THE decline in non-Covid-related spending for health and education during the pandemic is expected to reduce life expectancy as well as increase inequality nationwide, according to the Philippine Institute for Development Studies (PIDS).
In a discussion paper, PIDS Senior Research Fellows Michael R.M. Abrigo and Connie Bayudan-Dacuycuy as well as President Aniceto C. Orbeta Jr. said non-Covid-related human capital spending nationwide declined by at least P118 million between 2018 and 2020.
For households, the decline was higher for health at 15.2 percent compared with education at 0.1 percent due to falling incomes. Public sector spending, however, increased 9.4 percent for education and decreased by 9.2 percent for health.
“The drop in per capita health expenditures in the early Covid-19 pandemic relative to the 2018 baseline is expected to lead to a decline in life expectancy at birth, no change in average lifetime labor income, and a rise in income inequality.

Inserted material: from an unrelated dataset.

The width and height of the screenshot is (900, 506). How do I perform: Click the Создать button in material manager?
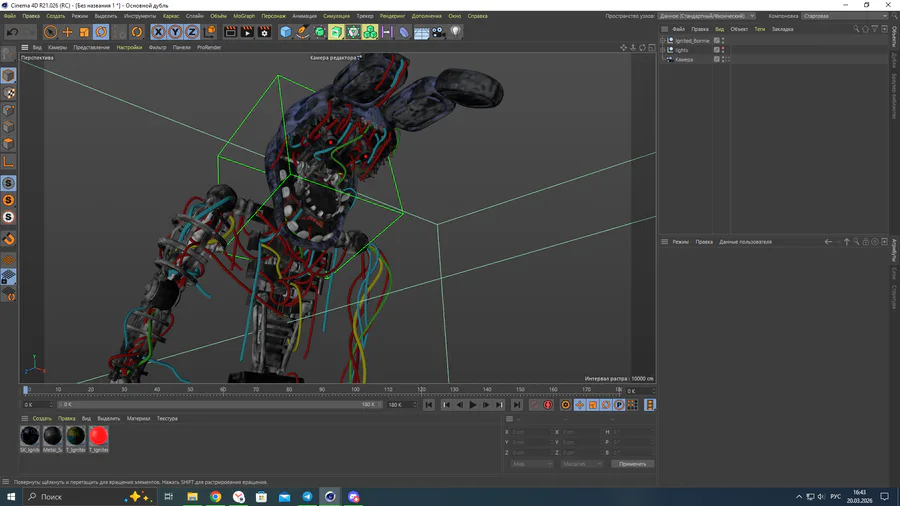point(42,418)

The impact on life expectancy may not be unexpected, given the significant drop in health expenditures in 2020,” the researchers said.
The authors, Abrigo, Dacuycuy, and Orbeta, also stated that other factors will complicate the situation of the country.
They said that a decline in early-life mortality and fertility rate, which has reached below replacement rate, as well as the reduction of life expectancy on the back of higher adult mortality, will “depress income per capita.”
The PIDS researchers said the early or premature death of adults in their prime will slow the growth of the working-age population compared to the elderly and children in the population.
Abrigo, Dacuycuy, and Orbeta also said that early deaths could prevent the country from maximizing the returns on its human capital investments.
“These compounding effects suggest that the country may fail to fully realize economic potentials brought about by demographic change, i.e., the so-called demographic dividends,” the researchers said.
The findings showed that life expectancy is seen to decline across almost all age groups. However, they noted that the drop from the pre-Covid-19 level is lower compared with lifetime exposure to COVID-19 human capital spending levels.
Lifetime labor income, meanwhile, is expected to decline among the young aged below 20 and to increase among younger prime-age cohorts, the researchers said. This is driven by changes in education spending.
The research also found that changes in education and health spending have “diverging effects on income inequality.” While per capita education spending was increased for older children in the early years of the pandemic, this will have no impact on improving inequality across populations.
The decline in health spending per capita, meanwhile, is expected to increase income inequality among the young and younger prime-age adults.
“Unfortunately, the decline in health spending during the early phase of the Covid-19 pandemic is likely to result in adverse long-term outcomes. This highlights the need to assess the health programs and other initiatives implemented for the young population during the pandemic,” the authors said.
“While the sustained education spending during the early pandemic phase is expected to yield favorable future economic outcomes, strategic education investments are still needed to improve the productivity of younger cohorts,” they added.
The National Economic and Development Authority (Neda) earlier said the Philippine economy will take a decade to go back to its prepandemic growth path due to the lingering effects of the pandemic and the lockdowns.
Former Socioeconomic Planning Secretary Karl Kendrick T. Chua said the pandemic and the lockdowns imposed by the government are expected to cost the Philippine economy a total of P41.4 trillion in the next 40 years.
Neda estimated that in 2020, the economy lost P4.3 trillion and is expected to continue to lose another P37 trillion in the next 10 to 40 years.